# Tmac did NOT waive opt out clause



## badianeinyourface (Aug 10, 2004)

Which means he can STILL opt out next summer and go somewhere else if the rockets dont go far in playoffs or dont have chemistry.

So dont get your hopes up. Quit thinking hes here for another 6 years, he could very well leave next summer and get a max somewhere else.Same goes for Ming. Just because the rockets can offer more money, a company like Reebox could and can offer ALOT more of the difference so they can have him at a bigger market like LA or NY or even Dallas now. Youll see. I wont forget this,and will bring this post up next summer when this goes down.(or the summer after that when Ming could leave)


----------



## Sánchez AF (Aug 10, 2003)

Unless the rockets have a great season 

he will opt out.

Money talks


----------



## BG7 (Jun 25, 2003)

Wow if the Bulls trade Chandler with E-Rob midseason for an expiring contract they would have enough to extend a qualifying offer to Curry and sign T-Mac to the max. T-Mac was considering Chicago in 2000-2001 or whatever I believe. Unlikely though.

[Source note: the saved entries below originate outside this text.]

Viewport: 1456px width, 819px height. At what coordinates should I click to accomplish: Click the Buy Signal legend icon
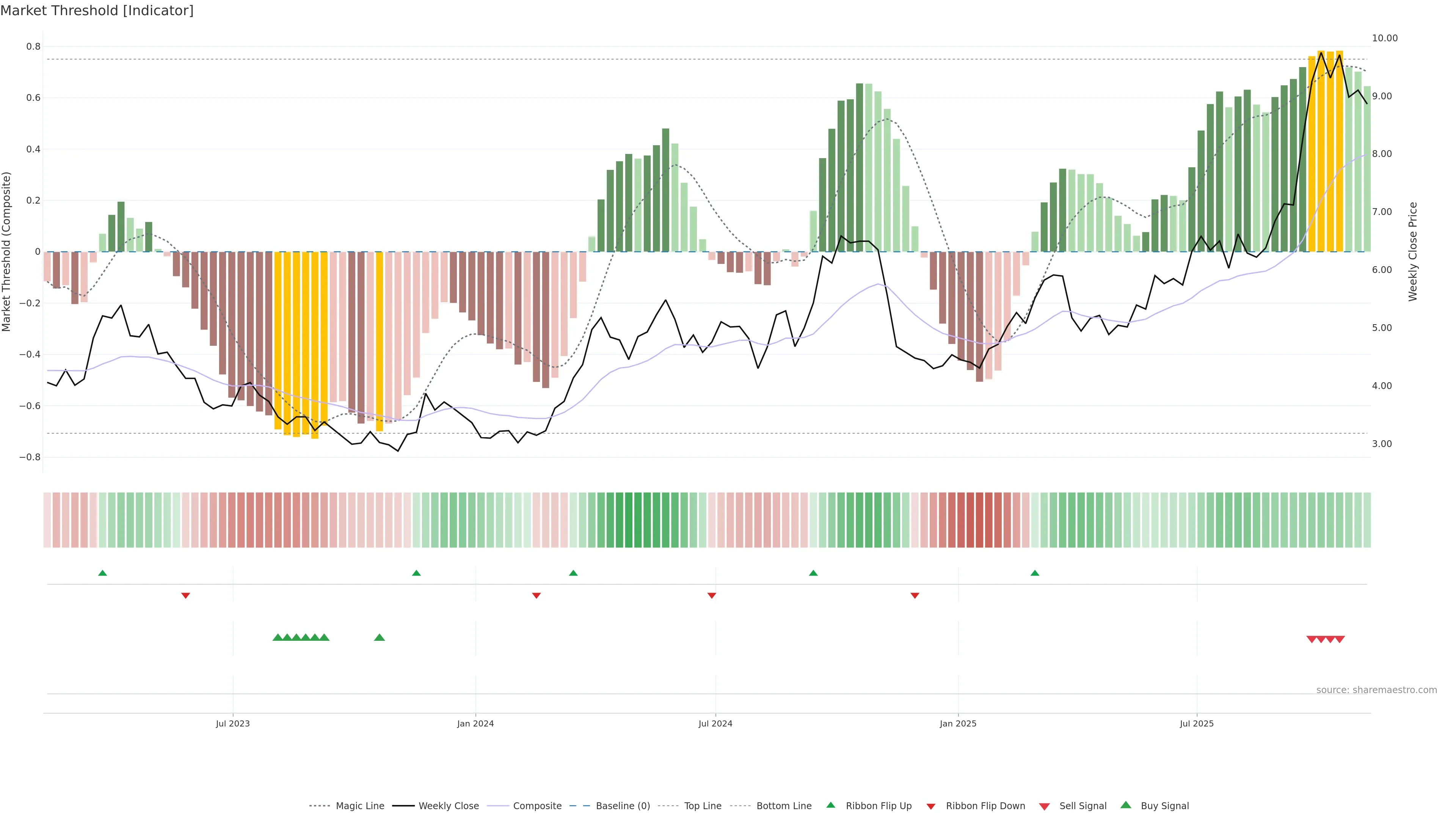[x=1126, y=805]
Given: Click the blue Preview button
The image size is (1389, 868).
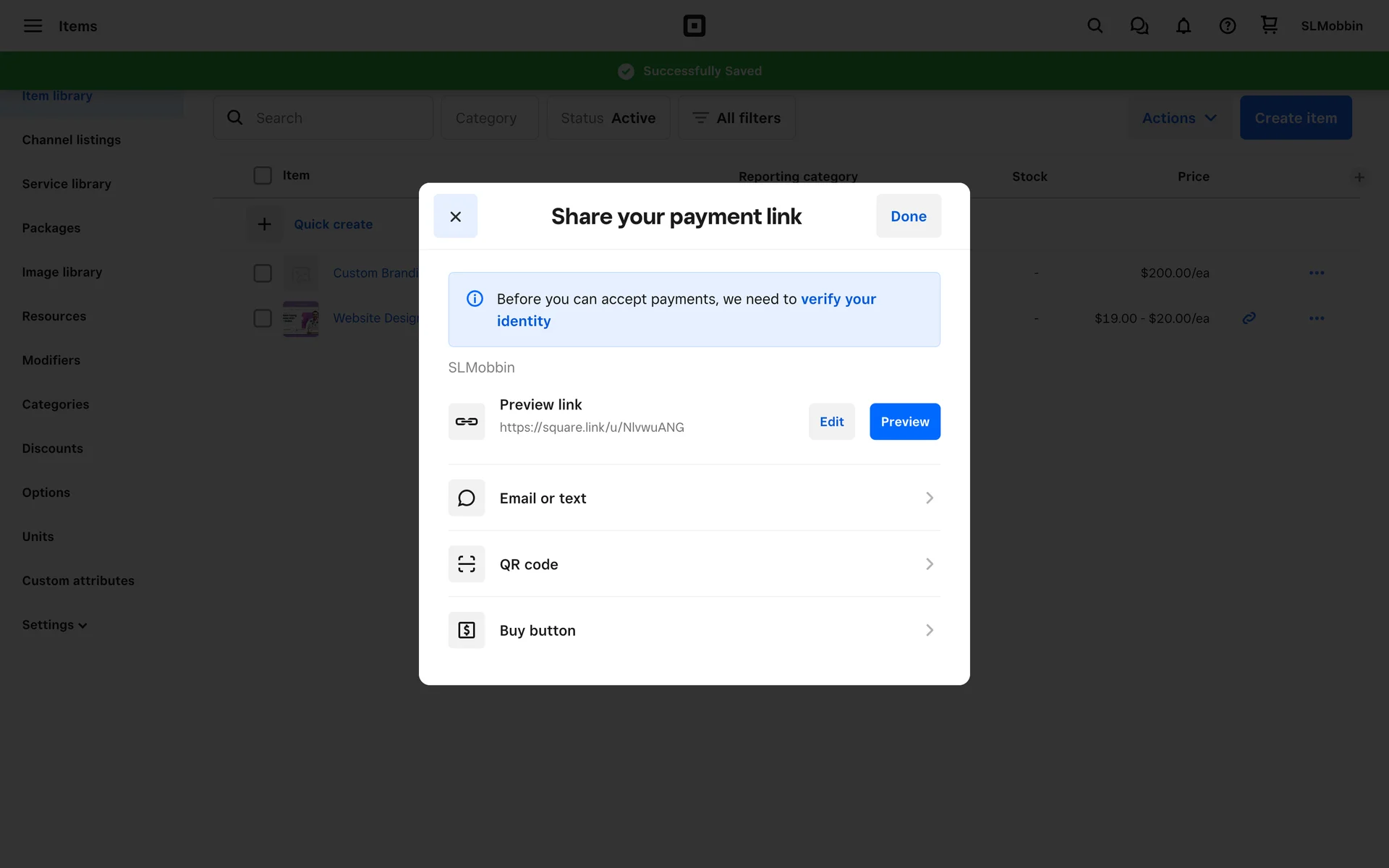Looking at the screenshot, I should [x=904, y=422].
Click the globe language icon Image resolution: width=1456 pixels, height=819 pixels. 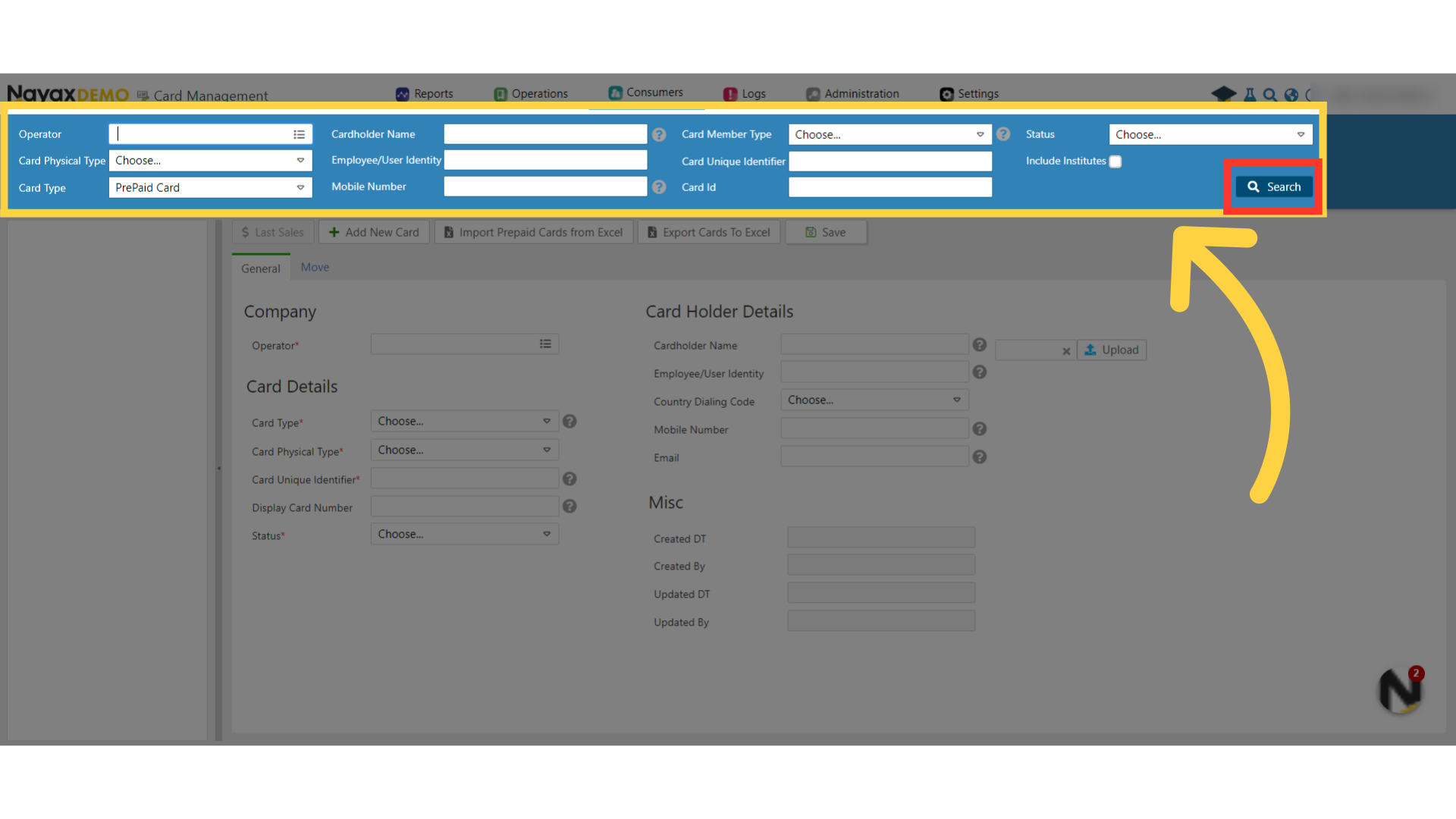(1291, 95)
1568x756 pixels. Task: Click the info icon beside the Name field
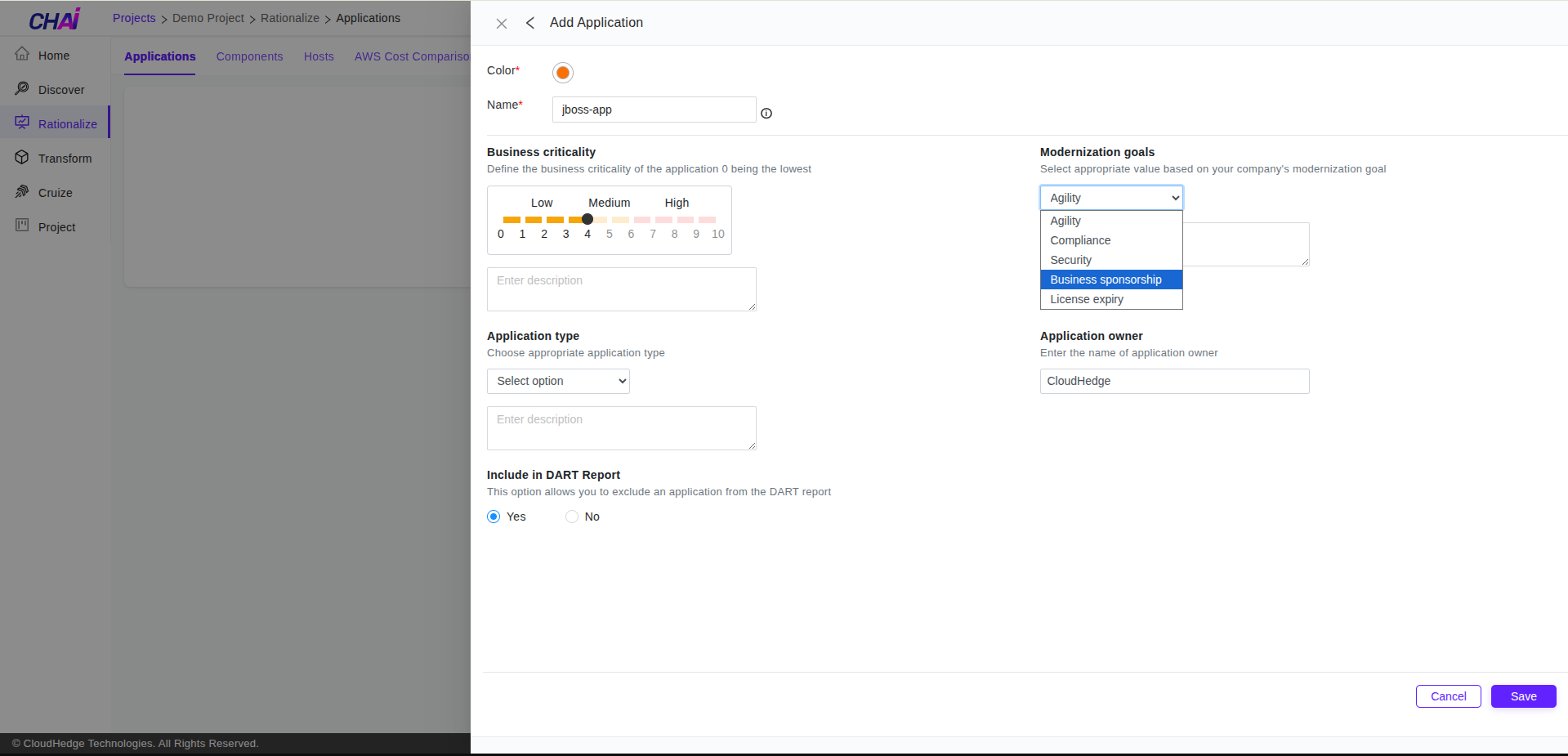[766, 113]
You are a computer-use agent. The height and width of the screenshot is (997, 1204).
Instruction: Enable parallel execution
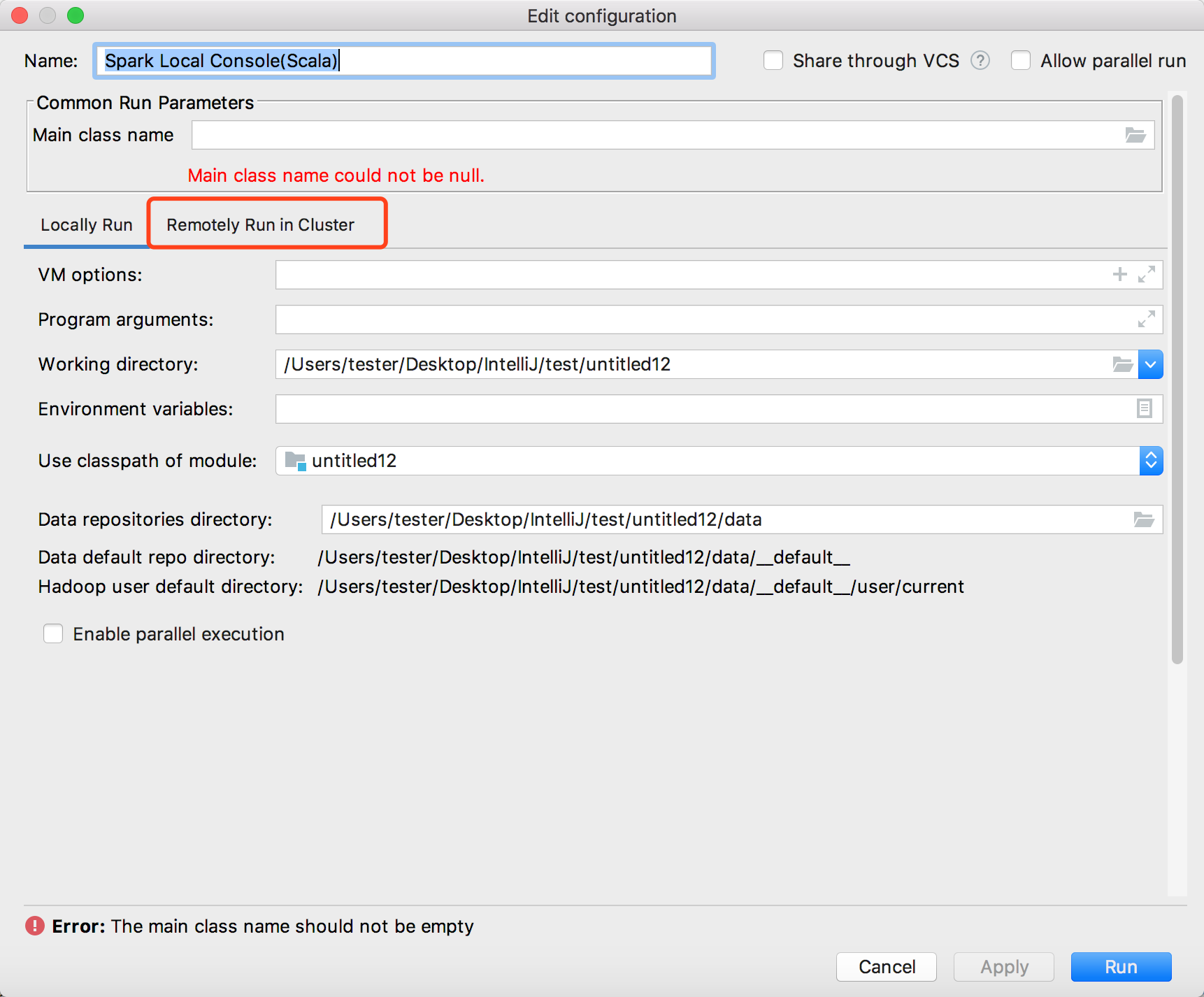point(53,633)
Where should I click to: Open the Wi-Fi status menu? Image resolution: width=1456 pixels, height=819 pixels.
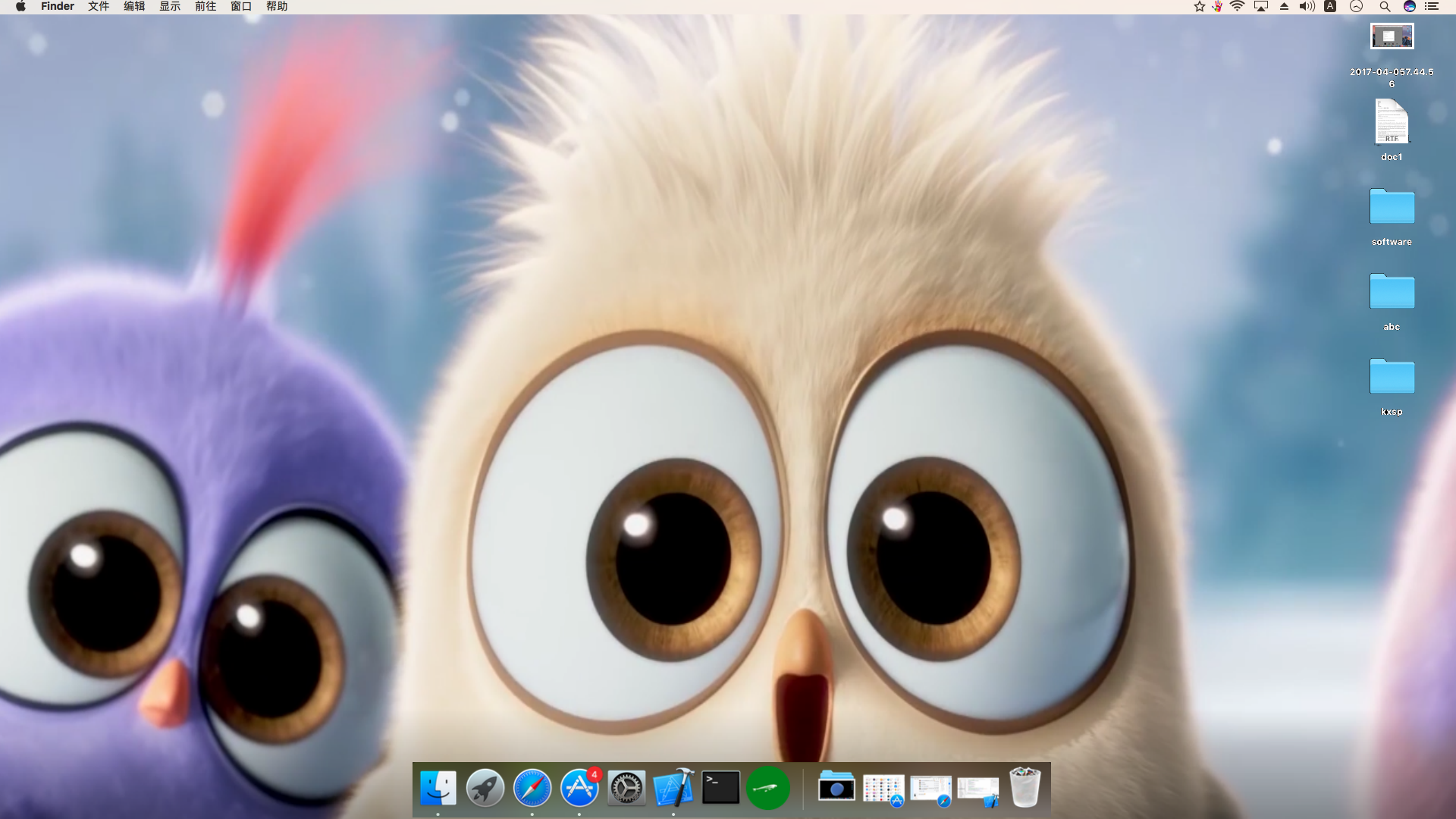(x=1238, y=7)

It really is a shame for the Rockets that he didn't waive it. But most likely it will just be T-Mac passing up max offers from the Clippers and the Hawks. He'll probaly be a Rocket after this year once again.


----------



## MJG (Jun 29, 2003)

Yes, he <i>can</i> leave. However, considering he basically limited his trade destinations to only one place -- Houston -- I'm not sure why he'd be interested in leaving. Why demand to go to a particular place if you don't plan on staying? I think it'll take one heck of a crummy year, for McGrady and the Rockets, for him to leave.


----------



## H-Town (Jun 29, 2003)

> Originally posted by <b>badianeinyourface</b>!
> Which means he can STILL opt out next summer and go somewhere else if the rockets dont go far in playoffs or dont have chemistry.
> 
> So dont get your hopes up. Quit thinking hes here for another 6 years, he could very well leave next summer and get a max somewhere else.Same goes for Ming. Just because the rockets can offer more money, a company like Reebox could and can offer ALOT more of the difference so they can have him at a bigger market like LA or NY or even Dallas now. Youll see. I wont forget this,and will bring this post up next summer when this goes down.(or the summer after that when Ming could leave)


Please tell us where you heard this or give us a link, because I think it's BS. :naughty:


----------



## HKF (Dec 10, 2002)

If he were to opt out I would be very dissapointed in him. He has a lot to prove to me this summer, whether he is a winner or not.


----------



## MightyReds2020 (Jul 19, 2002)

I don't think he still has that opt-out clause next summer if he indeed has signed an extension. Under current CBA rules, opt-out can only happened in last 2 years of a contract. By signing the extension, TMac and Rockets have mutally agreed to waive/delay the opt-out clause.

Then again I am not 100% sure.


----------



## Hollis (Jun 4, 2002)

TMac > Malick Badiane.




And where did this come from? Didn't he just sign a 6 year extension? You can opt out of a 6 year deal after year 1?


----------



## rocketeer (Oct 7, 2002)

> Originally posted by <b>badianeinyourface</b>!
> Same goes for Ming.


ming will be a restricted free agent. so the rockets can keep him for a while pretty much no matter what unless he took a qualifying offer.


----------



## Blazer Freak (Jul 11, 2004)

It doesn't matter though. Next year, these teams have cap I believe. Seattle,Charlotte, Portland, Clippers, Cleveland.

Seattle only has it if they just let Ray walk. Charlotte I think doesn't have enough, even if they did why would he wanna go there? Portland only has it if we renounce all of our FA's bird rights, which we won't do. Clippers won't get him, I guess they could, but why when you can win with Yao? Cleveland...I doubt it. I don't even think they have enough.

I'm pretty sure thats it. Get So Cal Blazer Fan in here, he can tell you guys everything you need to know.

BFreak.


----------



## HKF (Dec 10, 2002)

Bobcats will have close to 30 million in cap space.


----------



## Damian Necronamous (Jun 10, 2002)

T-Mac would only leave if they have NO team chemistry and they don't make the playoffs. If the Rockets get into the playoffs and do well, or get past the first round, that would basically ensure that he will stay.


----------



## Cap (Nov 5, 2003)

Tmac would have to be really, really stupid to leave Yao and JVG next year unless he's getting offers from SA or Minny that he likes. Even if they don't make the playoffs, he really can't do much better anywhere else except in the East, where he won't win unless he's on the Pistons or Pacers.


----------



## J Blaze (Jun 21, 2004)

Don't even entertain the guy, he didn't even provide a link. Houston is not going to give the guy a 6 year extention and not void out the opt-out clause. This is the Rockets, not the Clippers or somewhere else.


----------